The players will be back.

The games will count.

But for the foreseeable future, much of the J. League’s usual splendor will be absent from the matchday experience as the league implements a raft of countermeasures aimed at preventing coronavirus infections among players, officials and fans.

The extensive lists of protocols, totaling 70 pages, include PCR tests for players and team staff every two weeks and a number of new rules for players, coaches and other officials to follow when training or traveling.

The league’s guidelines were developed based on recommendations from medical experts advising the joint coronavirus task force launched by the J. League and NPB soon after the pneumonia-causing virus forced the suspension of both leagues.
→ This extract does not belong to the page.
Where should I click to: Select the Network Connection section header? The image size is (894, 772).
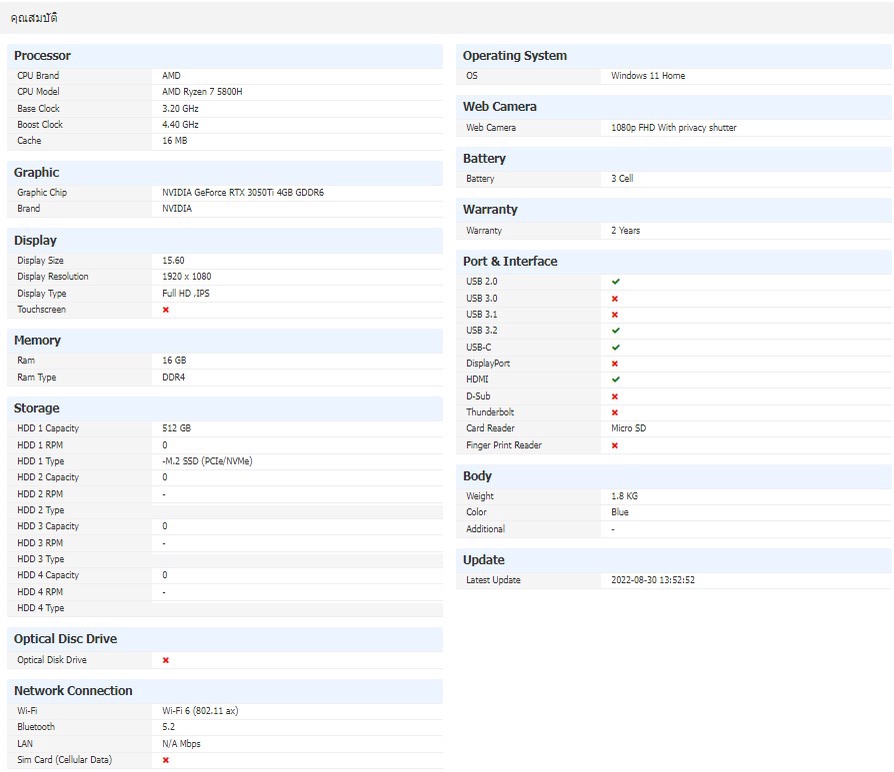pos(73,691)
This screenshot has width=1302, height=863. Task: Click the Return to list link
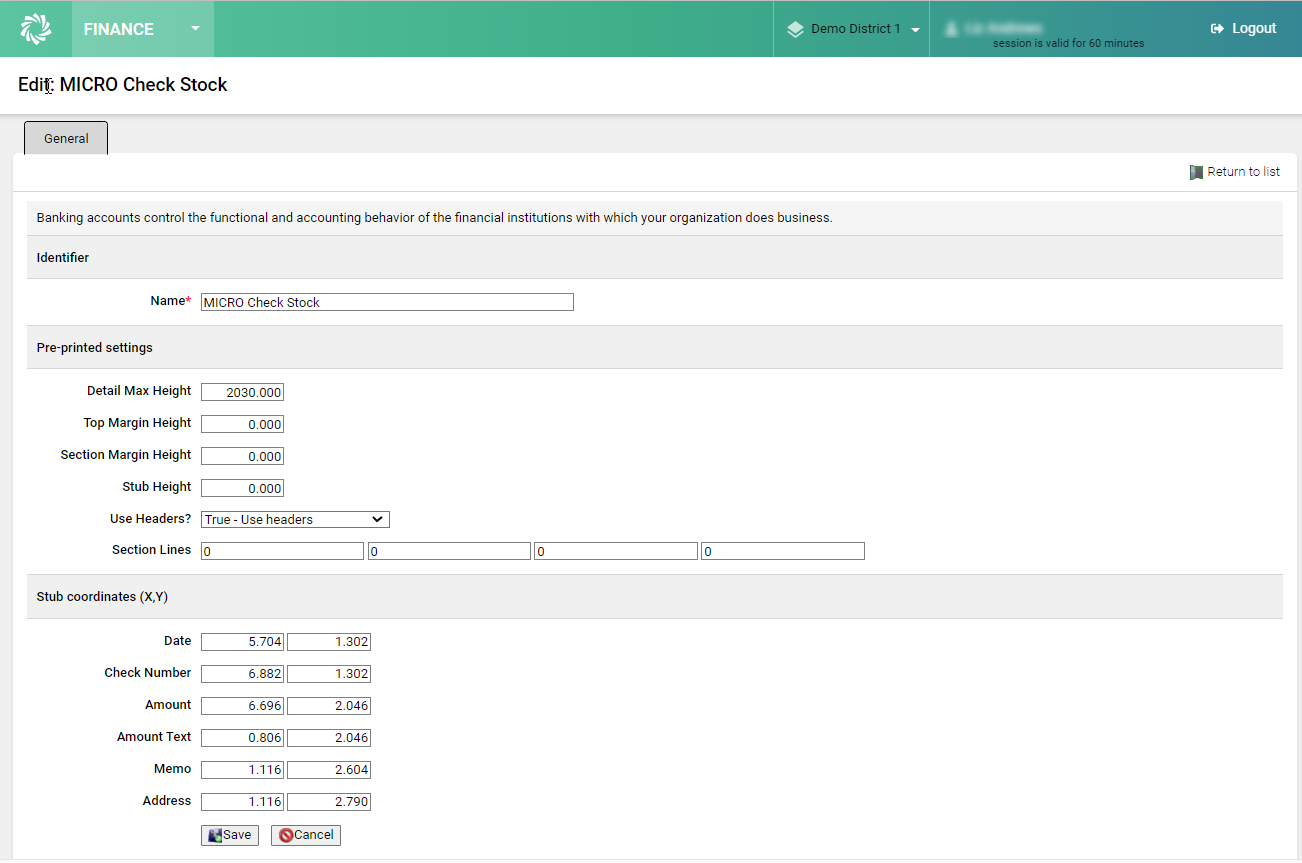(1243, 171)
Among the measures being taken is the establishment of a unified testing center that will be overseen by the league known as the JCTC. A negative PCR test will be required in order to be registered for a match, with referees to undergo the same testing regimen.

While clubs will be obligated to announce if any players, staff or their respective family members test positive while the league is in session, they will not be required to publish the names of those infected.
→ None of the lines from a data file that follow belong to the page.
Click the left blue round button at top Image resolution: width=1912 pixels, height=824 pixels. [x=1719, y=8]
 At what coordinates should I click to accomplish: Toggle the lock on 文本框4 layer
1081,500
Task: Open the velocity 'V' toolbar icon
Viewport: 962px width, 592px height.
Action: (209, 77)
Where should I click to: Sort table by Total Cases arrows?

Most pre-match ceremonies such as the display of the club flags, handshakes and pennant exchanges will not take place, and players and coaches will stand two meters apart for group photos.

On the pitch, handshakes, hugs and uniform exchanges will be forbidden, while physical distancing will be requested during goal celebrations. In the early rounds of the restart, players will be forbidden from sharing water bottles, with players encouraged to cool off their bodies (but not their faces) with sponges dipped in ice water.

Unlike South Korea’s K-League, which has allowed clubs to hang fan-made banners and flags in the stands even during closed-door games, the J. League will not allow such displays in order to reduce the number of interactions between fans and club staff.

“When we accept flags and banners from fans, it becomes a question of whether or not they’ve properly been disinfected,” J. League Chairman Mitsuru Murai told reporters earlier this week. “It’s a difficult decision to make but we hope fans will understand it’s a matter of safety.”

Fans are expected to be allowed back in stadiums from July 11, with an upper limit of 5,000 in place until at least the end of the month. Maintaining a physical distance of at least one meter in all directions in the stands will be recommended.

At their discretion, clubs can choose whether to sell tickets to the public or only to season ticket holders and fan club members. In July, fans will be asked not to attend away games to reduce matchday-related travel.

Should the rate of infections in Japan continue to decline, attendance limits could rise to half of a venue’s overall capacity from Aug. 1, and home clubs would be allowed to establish a section for visiting supporters. However, capacities would ultimately be determined by the home clubs in accordance with local and prefectural regulations.

“As a league we want to admit as many fans as possible,” said the J. League’s Shoji Fujimura, one of four project leaders involved in establishing coronavirus-related policies, on Friday. “We’re setting the maximum (of 50 percent) and the clubs can work within that.”

Fans will be asked to remain in their seats during the match and to refrain from leading chants, singing, clapping, waving scarves or using megaphones.

That said, club-arranged efforts to fill empty seats will be allowed, opening the door for “cardboard fans” bearing the likenesses of real fans, similar to what has been done by some European clubs, to be displayed.

Even after fans return, they won’t be able to enjoy most of the trappings of a usual J. League matchday. Only nonalcoholic drink sales will be allowed in the stands before Aug. 1, when food and merchandise sales will begin. The league’s famous mascots won’t be allowed to roam the concourses, but will be allowed on the pitch.

Among the hardest hit entities by the new restrictions will be the country’s soccer media, which includes dozens of newspapers and established websites in addition to a veritable army of freelance writers and columnists.

However, the league has determined that a maximum of 25 writers, 16 photographers and seven television crews will be allowed into each match, with all required to log their temperatures daily in the preceding two weeks.

Members of the media will no longer have access to working rooms, but instead, will be required to go directly to their seats after checking in. Even should a player run toward the stands while celebrating a goal, photographers will not be allowed to leave their seats in order to follow them.

Post-match press conferences will take place on Zoom — with writers unable to go to the stadium allowed to participate — and will feature managers and two players from each team. They’ll have a limited amount of time to answer questions, as members of the media will have to vacate the stadium an hour after the final whistle.

The J. League’s first division is currently scheduled to restart on July 4. One week earlier on June 27, the second division will resume while the third division will play its opening round.